03/10/2015 03:16 pm ET Updated Dec 06, 2017

Golden Stars and a Golden Curve

The Golden Ratio, that curious, never-ending, never-repeating number, 1.61803398875..., has an uncanny tendency to pop up where it is least expected. (See my previous piece, "The Golden Ratio and Astronomy.") Consequently, I cannot say that I was extremely surprised when a recent study of four pulsating stars observed by the Kepler telescope found them to have frequencies with a ratio very close to the Golden Ratio. Still, while there are many known pulsating stars of the same type (known as RR Lyrae variables; Fig. 1, shows a spectacular Hubble image of the Cepheid variable RS Puppis), none until now was found to pulsate in what physicists call a "strange non-chaotic" manner. Basically, as the variable star expands and contracts, its brightness increases and decreases at a certain frequency. What researchers John Linder, Vivek Kohar, Behnan Kia, Michael Kippke, John Learned and William Ditto found was that four stars observed by Kepler exhibited a fractal pattern -- a behavior that repeated on smaller and smaller scales. The structure was still "non-chaotic," meaning that unlike the weather, it exhibited a certain order. These were precisely the same four stars (in particular the star KIC 5520878) in which the ratio of the primary frequency to the secondary one was near the Golden Ratio. This was, by the way, the first time that such a fractal, non-chaotic pattern was observed outside the laboratory. (Fig. 2 shows a reconstructive representation of the data time series.)


Figure 1. The Cepheid variable RS Puppis (credit: NASA, ESA, and the Hubble Heritage Team [STScI/AURA]-Hubble/Europe Collaboration).


Figure 2. A reconstructive representation of the time series data (left, from Kepler Space Telescope data) and corresponding phenomenological model (right), showing fractal behavior (reproduced with permission from William Ditto).

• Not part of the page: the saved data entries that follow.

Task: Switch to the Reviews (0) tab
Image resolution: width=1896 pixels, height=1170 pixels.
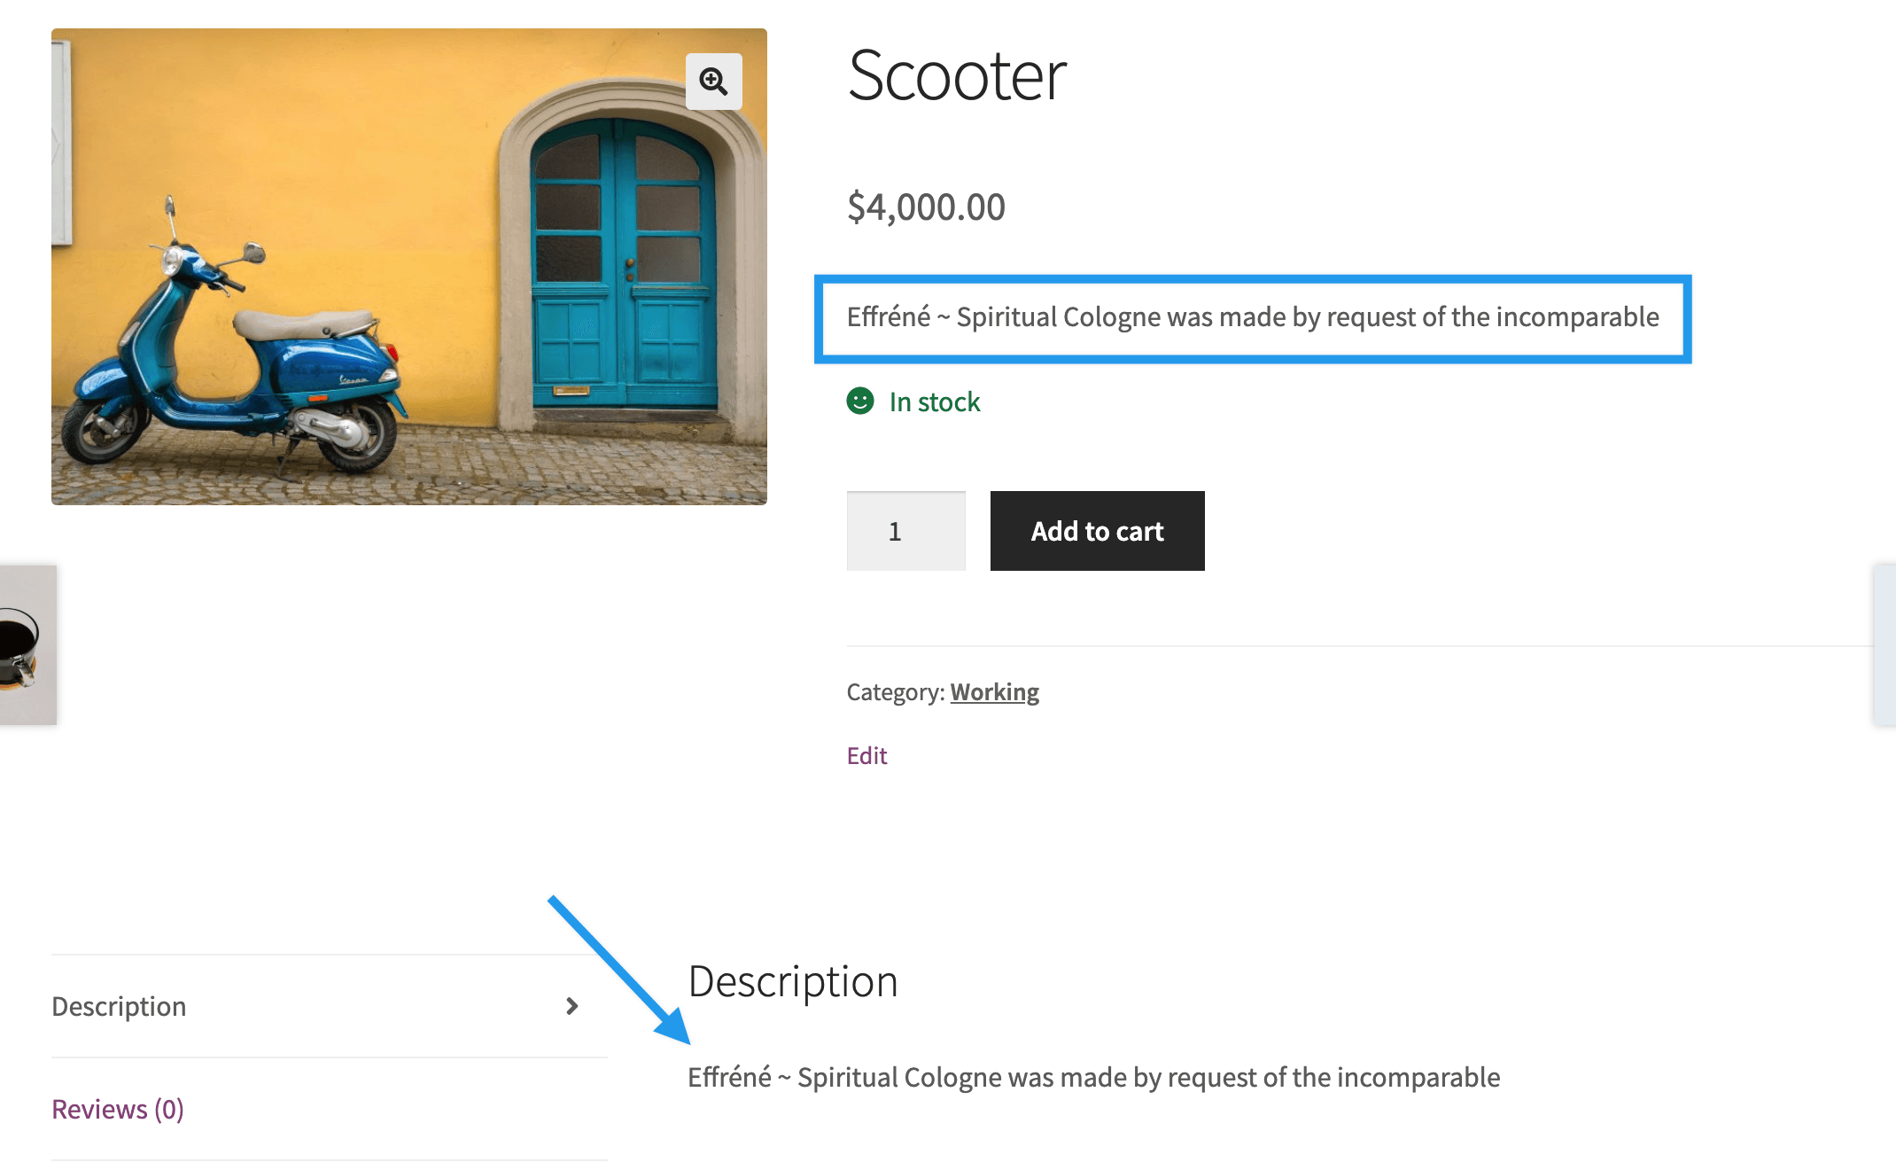Action: 118,1109
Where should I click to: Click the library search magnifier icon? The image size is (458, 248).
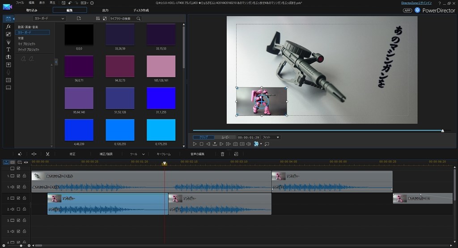(x=138, y=19)
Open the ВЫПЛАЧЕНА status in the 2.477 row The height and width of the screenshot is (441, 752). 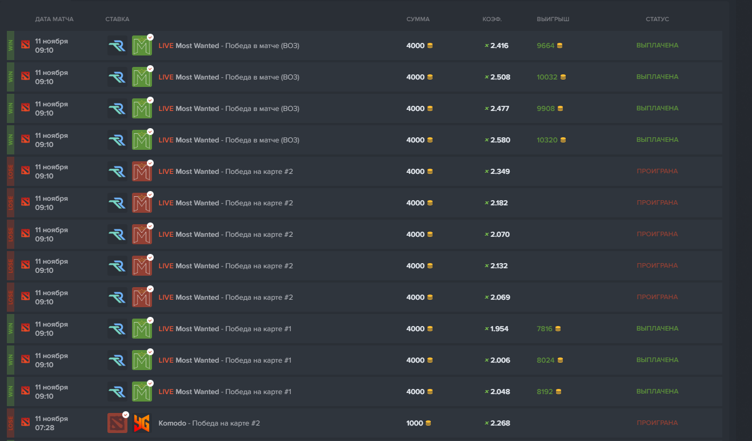pyautogui.click(x=657, y=108)
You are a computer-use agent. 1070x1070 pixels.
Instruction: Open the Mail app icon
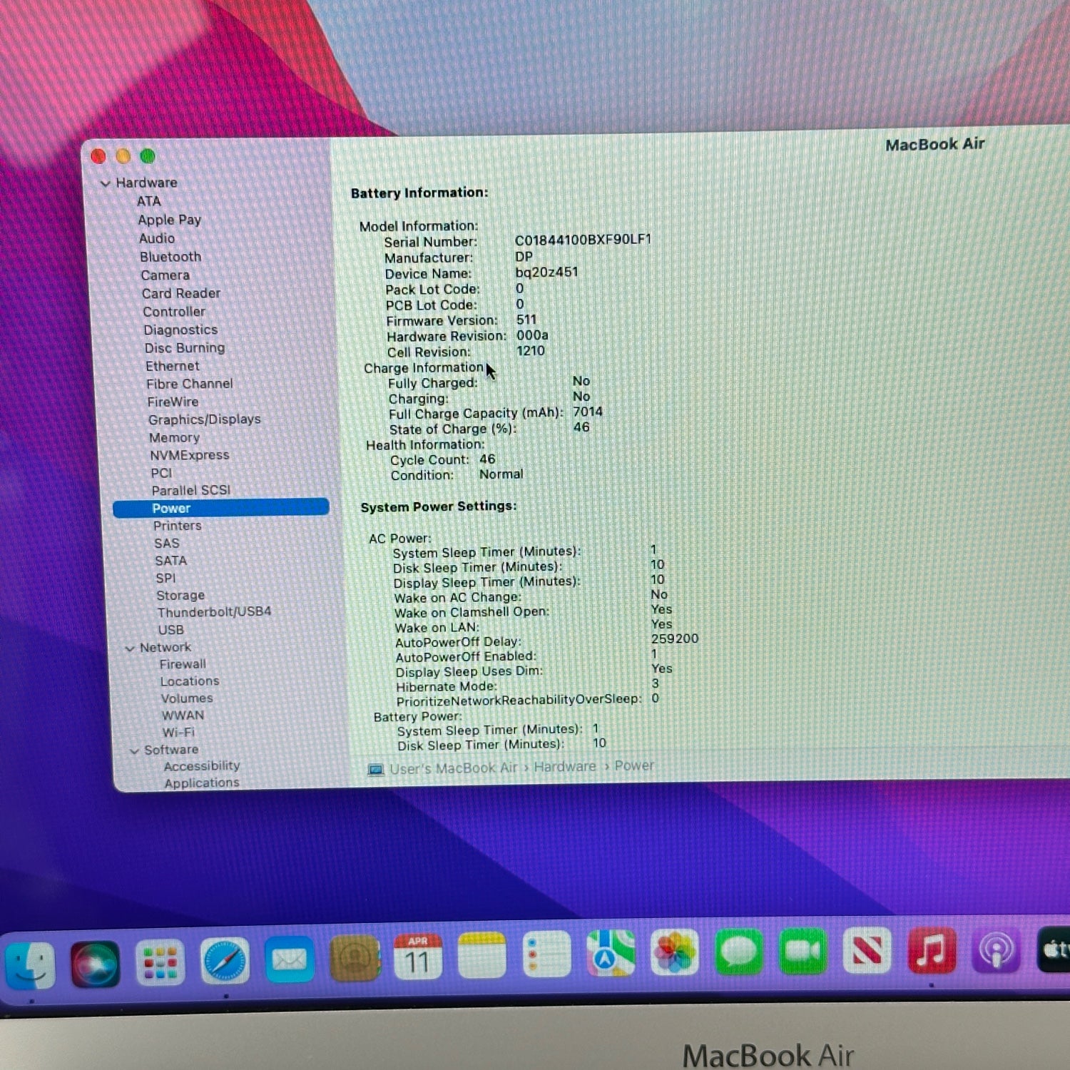pyautogui.click(x=289, y=959)
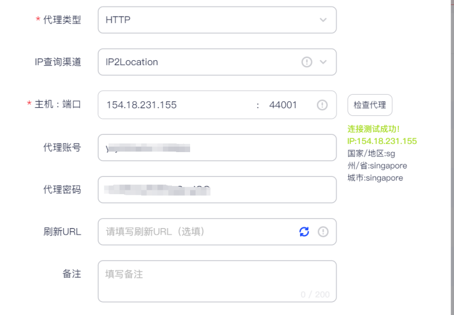This screenshot has height=315, width=454.
Task: Click the IP2Location selection text
Action: tap(132, 62)
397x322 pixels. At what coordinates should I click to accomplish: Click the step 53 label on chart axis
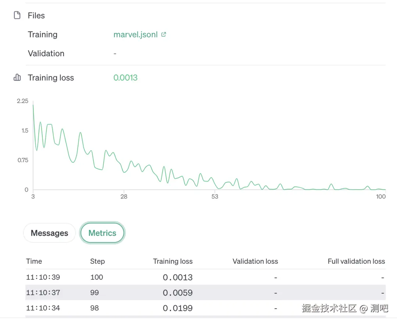coord(215,196)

At the moment, the precise implications of these findings are not yet clear. The hope is that through studying more "Golden" variable stars, the team will gain further insights into the physical processes involved in stellar pulsations.

The Golden Ratio has also recently shown up in a completely unrelated investigation -- one that resulted in the discovery of a beautiful curve. Edmund Harriss, a University of Arkansas mathematician, started with a similar process to one that produces a "Golden spiral." If you take a Golden rectangle -- one in which the ratio of the length to the width is equal to the Golden Ratio -- and draw a square in it, the remaining rectangle is also a Golden rectangle (Fig. 3). If you continue this way and then connect the dividing points, you get a Golden spiral (Fig. 3).


Figure 3. The construction of a Golden spiral from a Golden rectangle (credit: Jeffrey L. Ward).


Figure 4. A rectangle with length to width ratio of about 1.325 creates two similar rectangles and a square (reproduced with permission from Edmund Harriss).

Inspired by this process, Harriss started with a rectangle from which, rather than cutting a square, he cut a rectangle. He found that the original rectangle has a length-to-width ratio of 1.32472..., which he could cut in such a way that the blue and orange rectangles are in the same proportion as the large rectangle (Fig. 4). Continuing in this way (the entire process is described here), Harriss eventually discovered the "Harriss spiral" (Fig. 5) -- a delightful new curve. Besides the aesthetic properties of the new spiral, Harriss hopes that this type of geometrical investigation will lead to new insights in the field of "algebraic numbers" -- solutions to simple algebraic equations.


Figure 5. The Harriss spiral (reproduced with permission from Edmund Harriss).

I cannot wait to see where the Golden Ratio will appear next.